● **Provided entries**:
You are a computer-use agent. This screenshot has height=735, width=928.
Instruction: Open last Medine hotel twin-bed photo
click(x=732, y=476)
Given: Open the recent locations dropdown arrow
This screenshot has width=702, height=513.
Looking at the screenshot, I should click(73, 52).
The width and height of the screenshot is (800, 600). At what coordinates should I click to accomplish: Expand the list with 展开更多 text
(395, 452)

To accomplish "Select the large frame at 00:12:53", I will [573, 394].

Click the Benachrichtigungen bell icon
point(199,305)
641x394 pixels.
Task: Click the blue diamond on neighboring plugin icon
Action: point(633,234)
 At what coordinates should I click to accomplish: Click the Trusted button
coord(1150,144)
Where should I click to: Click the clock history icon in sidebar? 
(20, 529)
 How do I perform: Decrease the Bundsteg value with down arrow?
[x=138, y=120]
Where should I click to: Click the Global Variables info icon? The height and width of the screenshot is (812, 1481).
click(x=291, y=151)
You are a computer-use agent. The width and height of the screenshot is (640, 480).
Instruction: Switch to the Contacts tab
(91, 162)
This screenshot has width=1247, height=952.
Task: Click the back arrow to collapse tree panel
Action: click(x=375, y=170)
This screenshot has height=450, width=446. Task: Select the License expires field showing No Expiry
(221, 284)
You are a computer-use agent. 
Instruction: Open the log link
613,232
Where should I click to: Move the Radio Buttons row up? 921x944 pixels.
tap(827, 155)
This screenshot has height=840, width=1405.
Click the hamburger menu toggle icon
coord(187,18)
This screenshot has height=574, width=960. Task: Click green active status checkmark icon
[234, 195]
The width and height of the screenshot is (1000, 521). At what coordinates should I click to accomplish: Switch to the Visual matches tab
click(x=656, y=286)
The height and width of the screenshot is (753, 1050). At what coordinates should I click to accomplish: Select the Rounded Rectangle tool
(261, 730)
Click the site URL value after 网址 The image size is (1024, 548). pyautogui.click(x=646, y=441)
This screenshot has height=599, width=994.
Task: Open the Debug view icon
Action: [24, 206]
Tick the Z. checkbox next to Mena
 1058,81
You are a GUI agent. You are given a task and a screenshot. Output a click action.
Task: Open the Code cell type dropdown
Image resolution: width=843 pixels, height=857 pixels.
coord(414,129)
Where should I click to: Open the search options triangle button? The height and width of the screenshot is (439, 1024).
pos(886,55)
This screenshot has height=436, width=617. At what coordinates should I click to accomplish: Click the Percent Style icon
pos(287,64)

● **Set exercise**: Will you quote all of the records above word for word, without changing a single character?

● **Final result**:
You are a computer-use agent. This screenshot has height=735, width=928.
Instruction: Open last Medine hotel twin-bed photo
click(x=732, y=476)
Given: Open the recent locations dropdown arrow
This screenshot has width=702, height=513.
Looking at the screenshot, I should click(73, 52).
The width and height of the screenshot is (800, 600). At what coordinates should I click to accomplish: Expand the list with 展开更多 text
(395, 452)

To accomplish "Select the large frame at 00:12:53", I will [573, 394].

Click the Benachrichtigungen bell icon
point(199,305)
641x394 pixels.
Task: Click the blue diamond on neighboring plugin icon
Action: point(633,234)
 At what coordinates should I click to accomplish: Click the Trusted button
coord(1150,144)
Where should I click to: Click the clock history icon in sidebar? 
(20, 529)
 How do I perform: Decrease the Bundsteg value with down arrow?
[x=138, y=120]
Where should I click to: Click the Global Variables info icon? The height and width of the screenshot is (812, 1481).
click(x=291, y=151)
You are a computer-use agent. The width and height of the screenshot is (640, 480).
Instruction: Switch to the Contacts tab
(91, 162)
This screenshot has width=1247, height=952.
Task: Click the back arrow to collapse tree panel
Action: click(x=375, y=170)
This screenshot has height=450, width=446. Task: Select the License expires field showing No Expiry
(221, 284)
You are a computer-use agent. 
Instruction: Open the log link
613,232
Where should I click to: Move the Radio Buttons row up? 921x944 pixels.
tap(827, 155)
This screenshot has height=840, width=1405.
Click the hamburger menu toggle icon
coord(187,18)
This screenshot has height=574, width=960. Task: Click green active status checkmark icon
[234, 195]
The width and height of the screenshot is (1000, 521). At what coordinates should I click to accomplish: Switch to the Visual matches tab
click(x=656, y=286)
The height and width of the screenshot is (753, 1050). At what coordinates should I click to accomplish: Select the Rounded Rectangle tool
(261, 730)
Click the site URL value after 网址 The image size is (1024, 548). pyautogui.click(x=646, y=441)
This screenshot has height=599, width=994.
Task: Open the Debug view icon
Action: [24, 206]
Tick the Z. checkbox next to Mena
 1058,81
You are a GUI agent. You are given a task and a screenshot. Output a click action.
Task: Open the Code cell type dropdown
Image resolution: width=843 pixels, height=857 pixels.
coord(414,129)
Where should I click to: Open the search options triangle button? The height and width of the screenshot is (439, 1024).
pos(886,55)
This screenshot has height=436, width=617. At what coordinates should I click to accomplish: Click the Percent Style icon
pos(287,64)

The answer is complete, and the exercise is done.